Instructions to follow:
Answer these questions from the Skyberry test results:
(a) What code is given for Effetre Skyberry?
(b) What color did Skyberry turn when it was reduced in the bead on the right?
(c) What does silver create on the surface of Skyberry?

Provided passage:
◆ ◆ ◆ ◆ ◆ ◆ ◆

Test Results :: Skyberry


Effetre Skyberry (EFF768) is a light blue opaque colour that blushes turquoise. It's like what you'd expect to get if Light Sky Blue and Copper Green got together and had a love child.

Like Copper Green, Skyberry develops a greyish sheen on its surface while it's being worked, although Skyberry's sheen tends more to the pinkish side, which is I guess where the whole 'berry' thing comes from. This sheen goes away when it is distracted by other surface reactions, like what you see in my colour tests with Tuxedo and Ivory.

I went to check my findings for Light Sky Blue to see how this colour and that one are similar, only to realize in a surprised and slightly horrified way that I haven't tested that colour yet.


In the bead on the left, you can see what Skyberry will do in a typical, same-coloured spacer. It's darker at the edges, and lighter in the middle, covered across the shoulders with a pale pinkish greyish sheen.

When I reduced Skyberry in the bead on the right, it turned a dark brick red.


Silver makes an interesting greyish-greenish patina on the surface of this colour, which mostly disappears when it is reduced and encased.

◆ ◆ ◆ ◆ ◆ ◆ ◆

Stored data:

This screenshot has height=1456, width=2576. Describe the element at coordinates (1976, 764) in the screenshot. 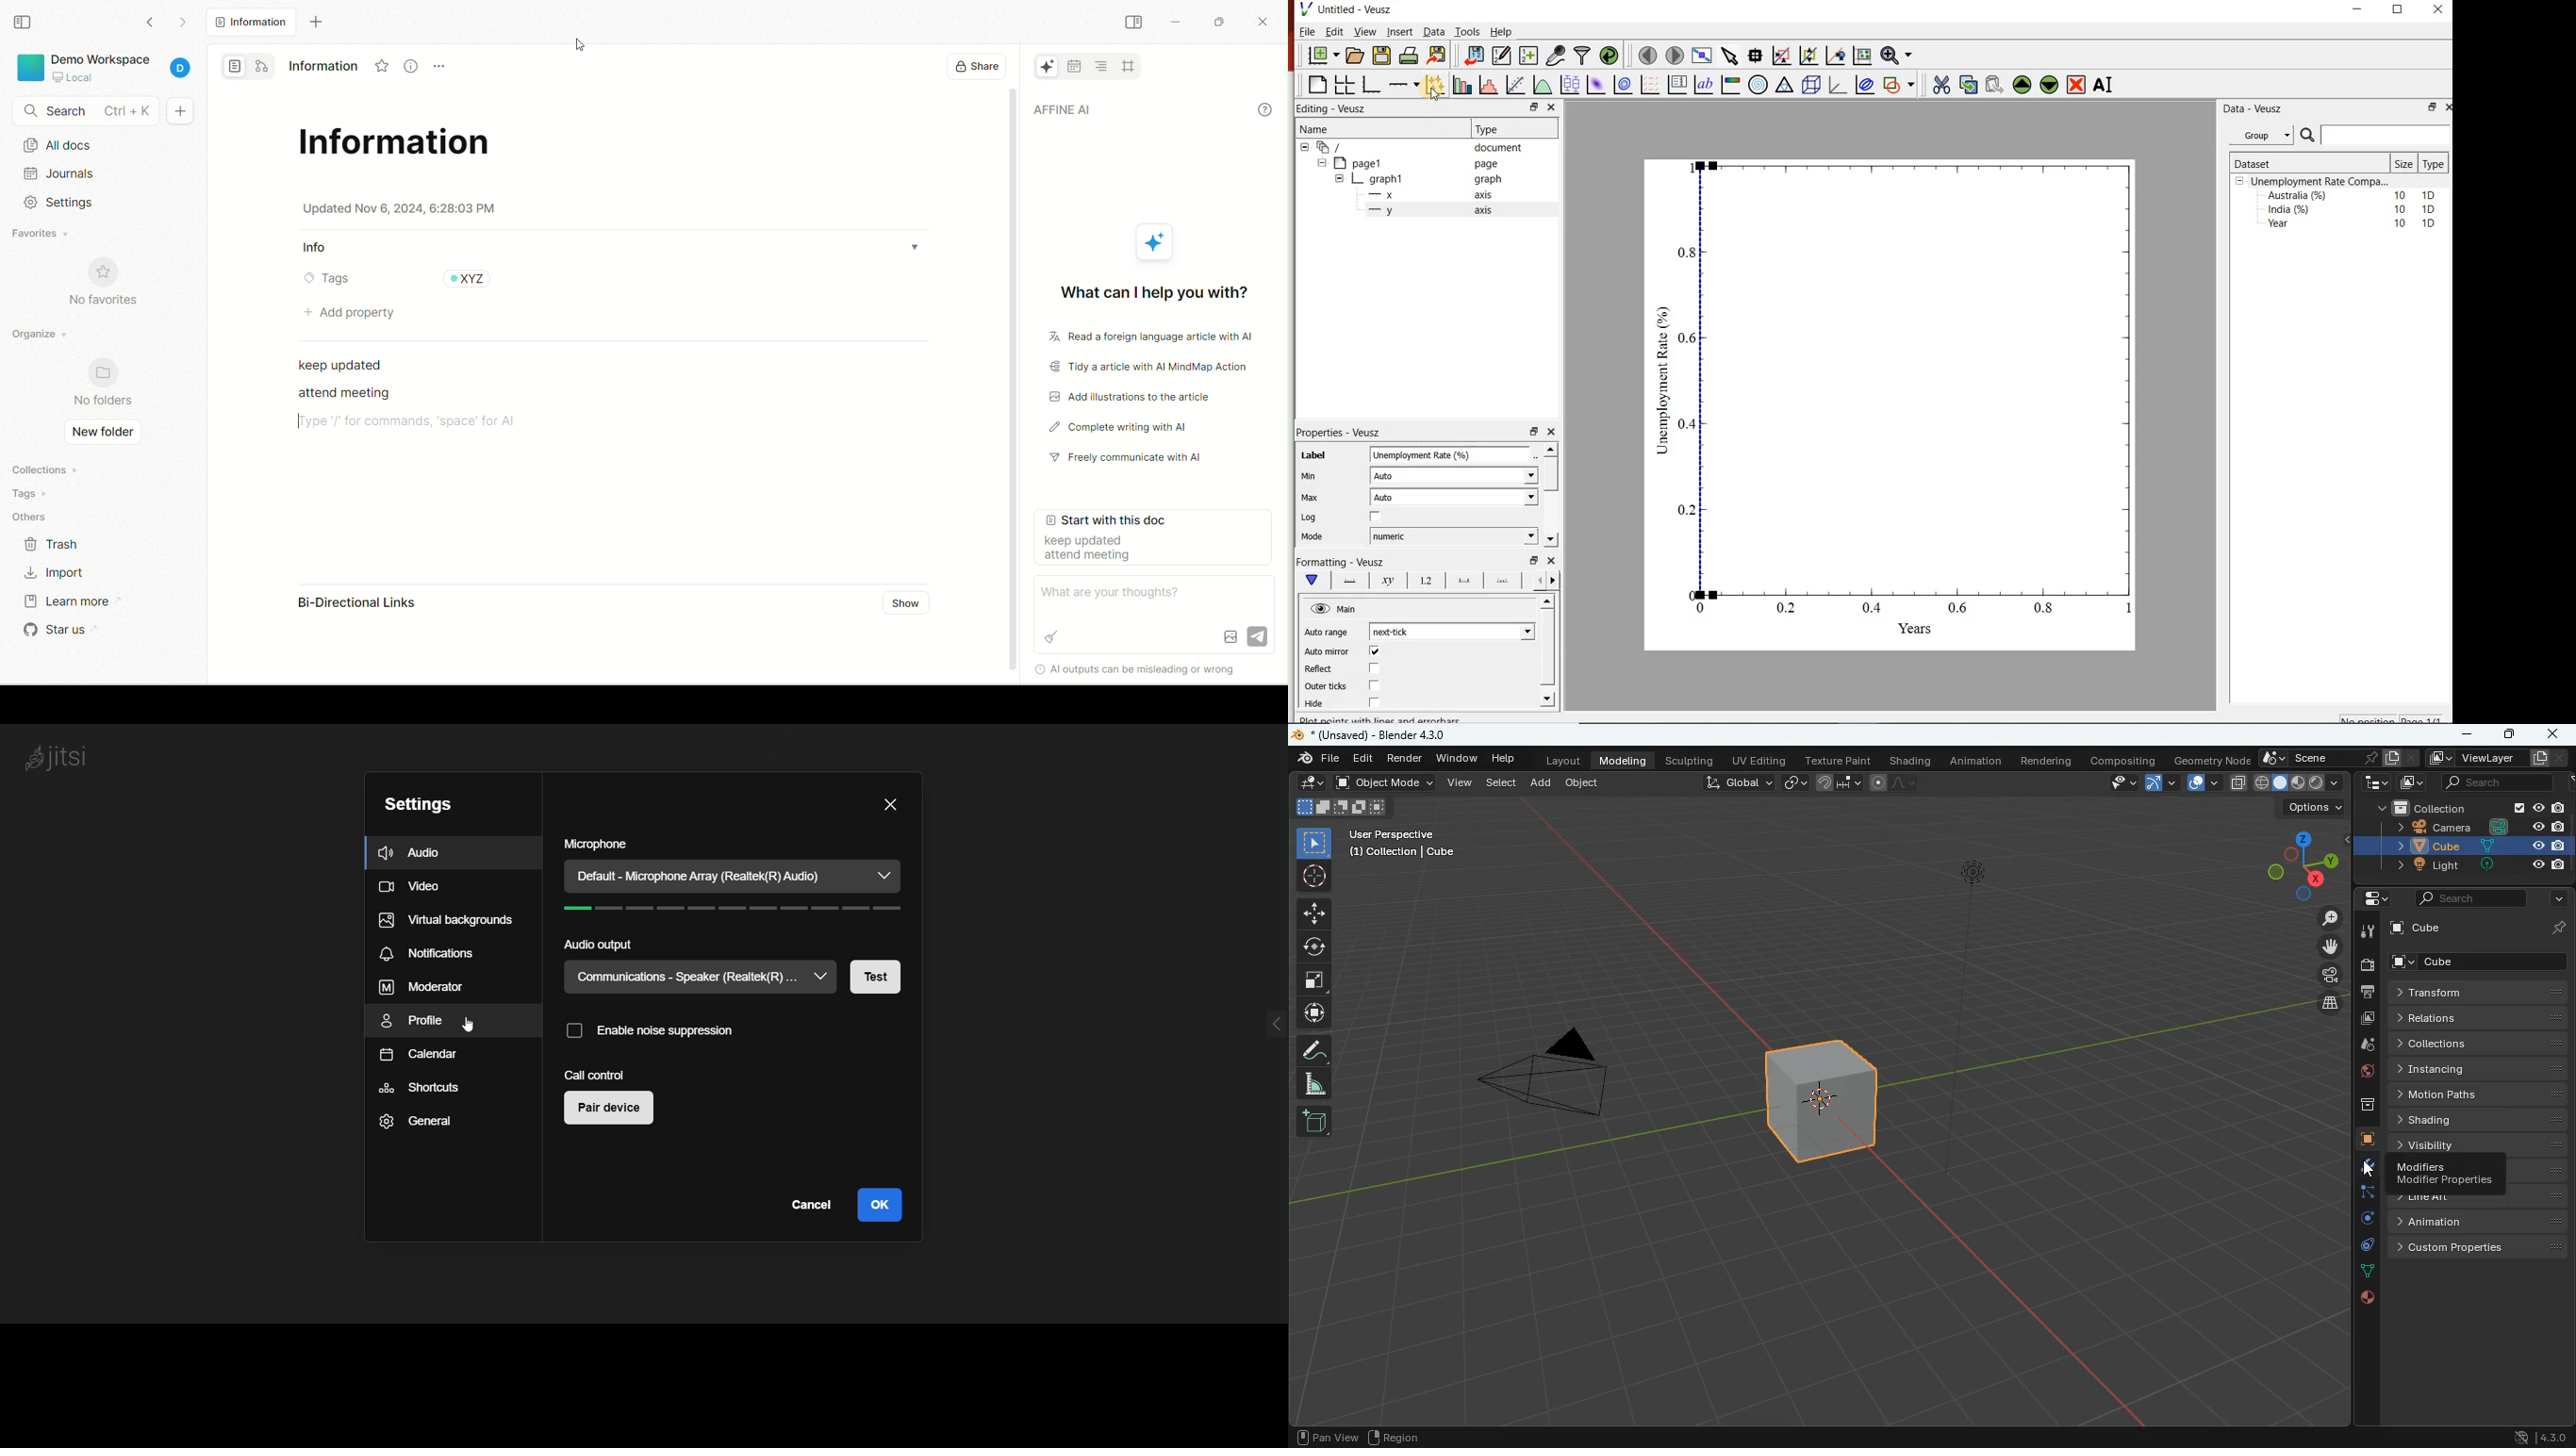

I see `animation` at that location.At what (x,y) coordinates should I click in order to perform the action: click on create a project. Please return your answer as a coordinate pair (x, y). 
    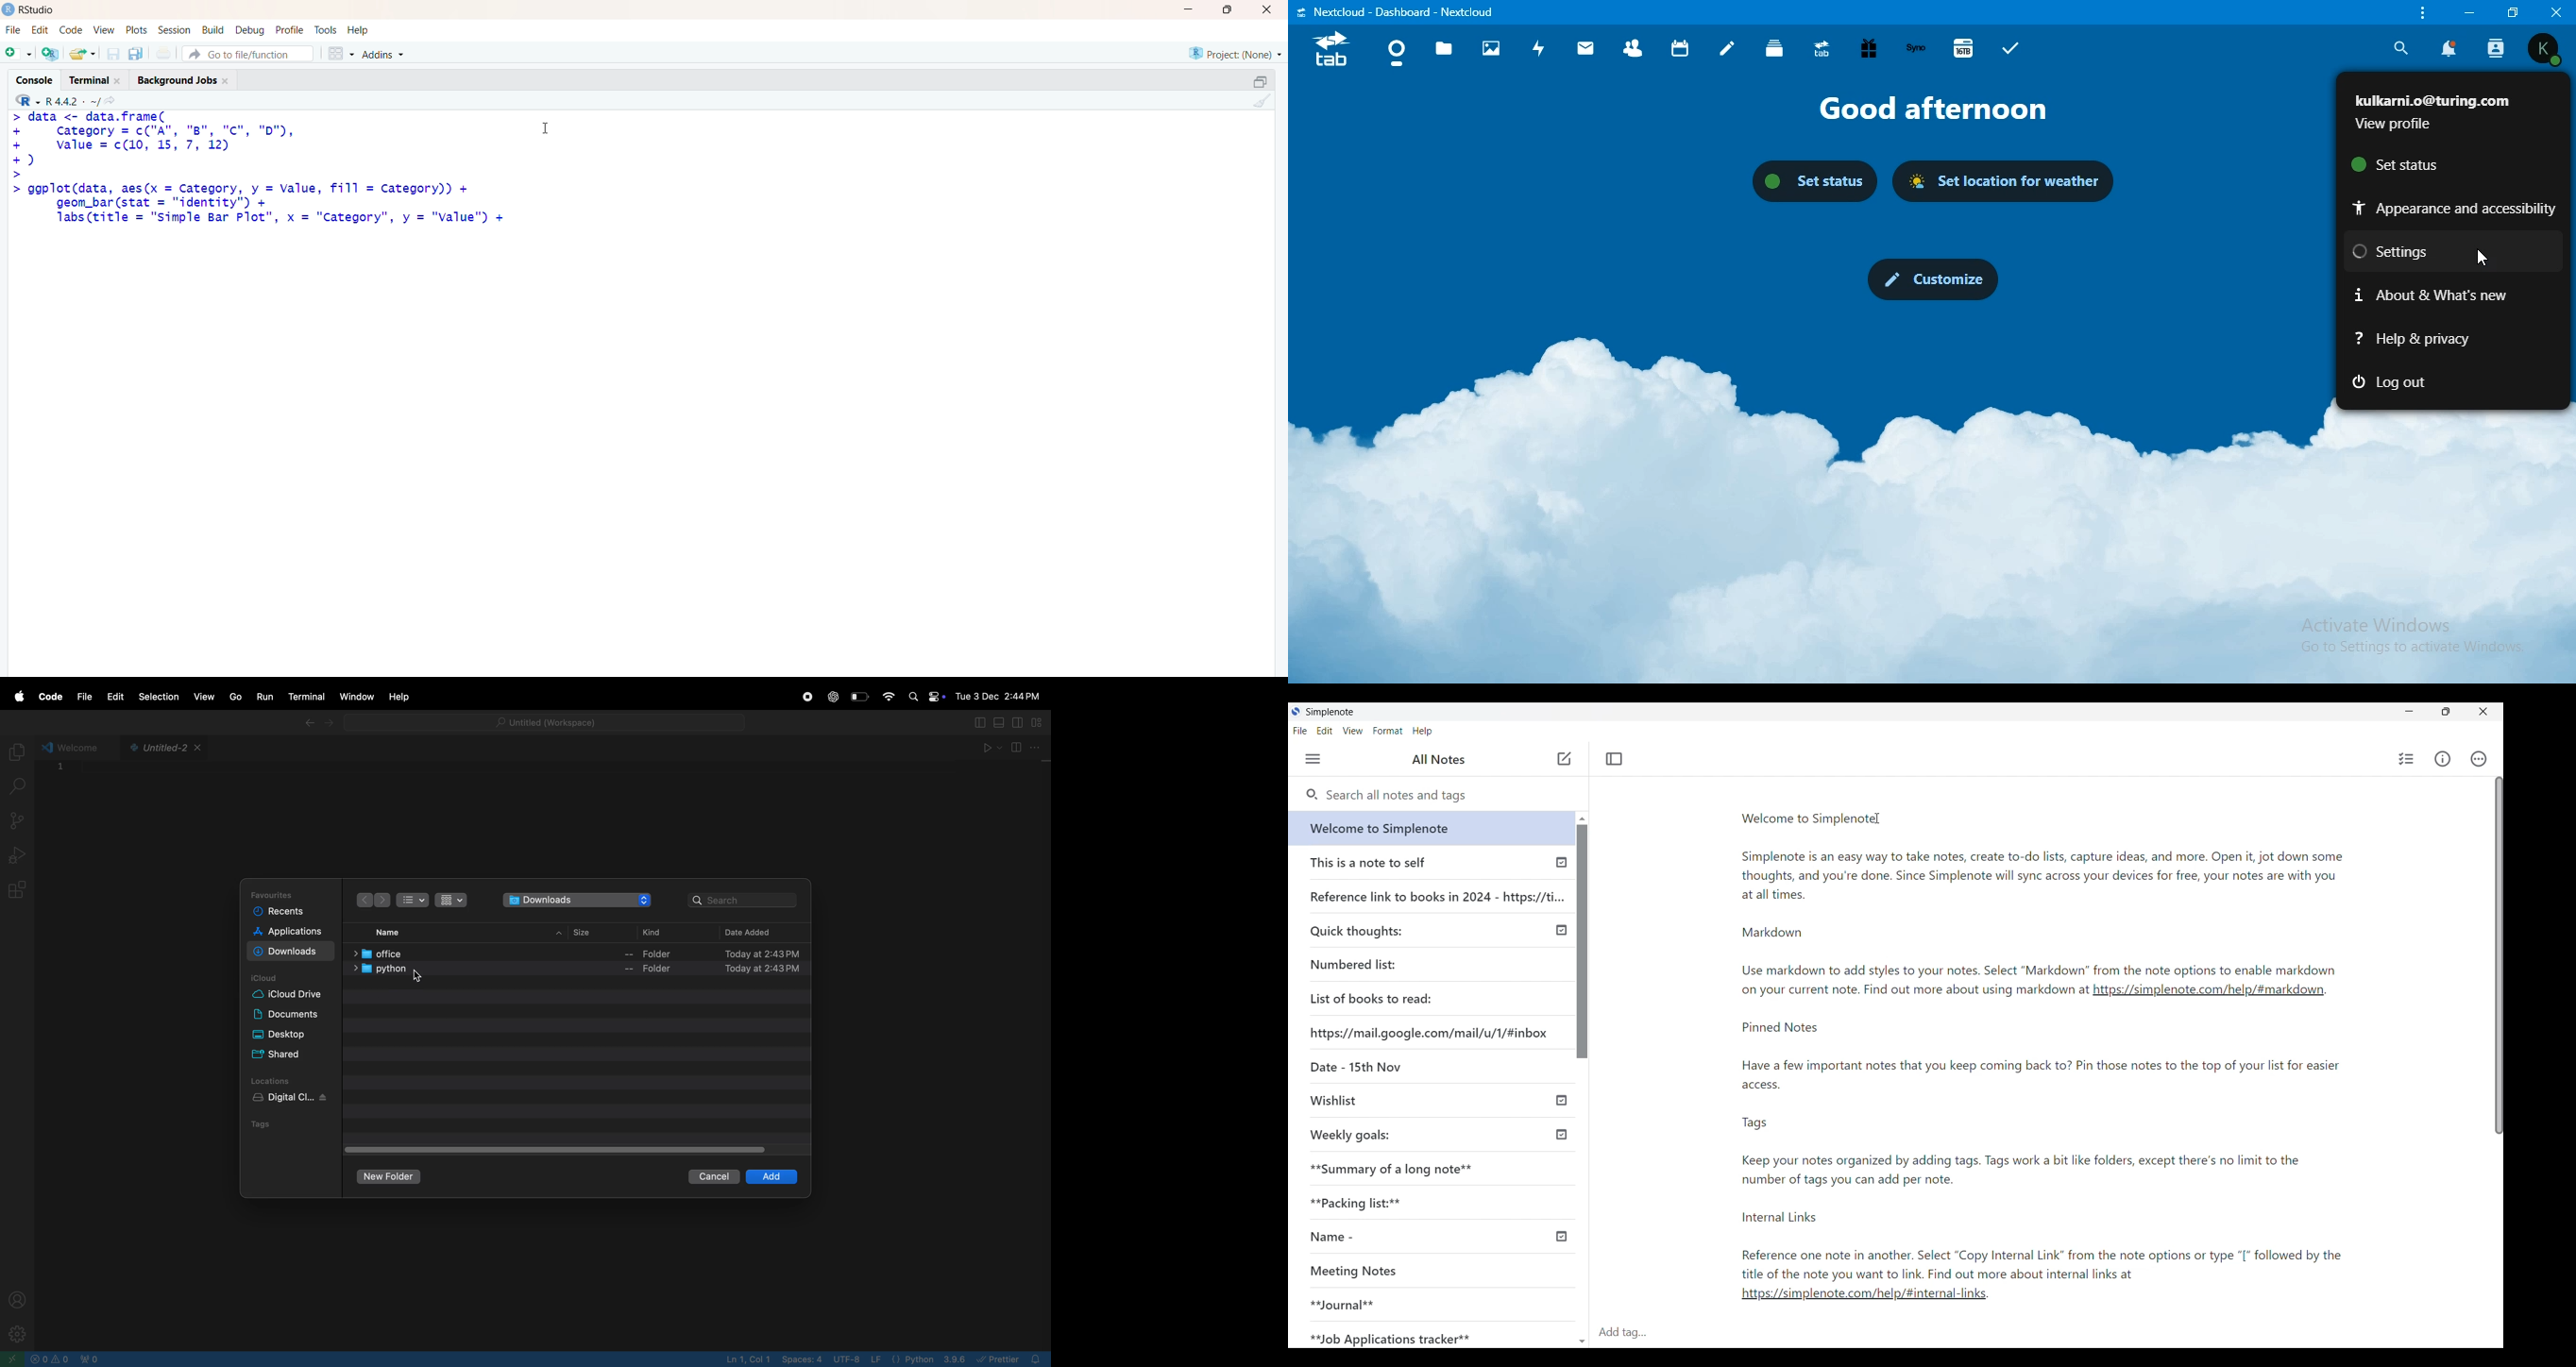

◆ ◆ ◆ ◆ ◆ ◆ ◆

Correct response:
(a) EFF768
(b) A dark brick red
(c) A grayish-greenish patina, which mostly disappears when it is reduced and encased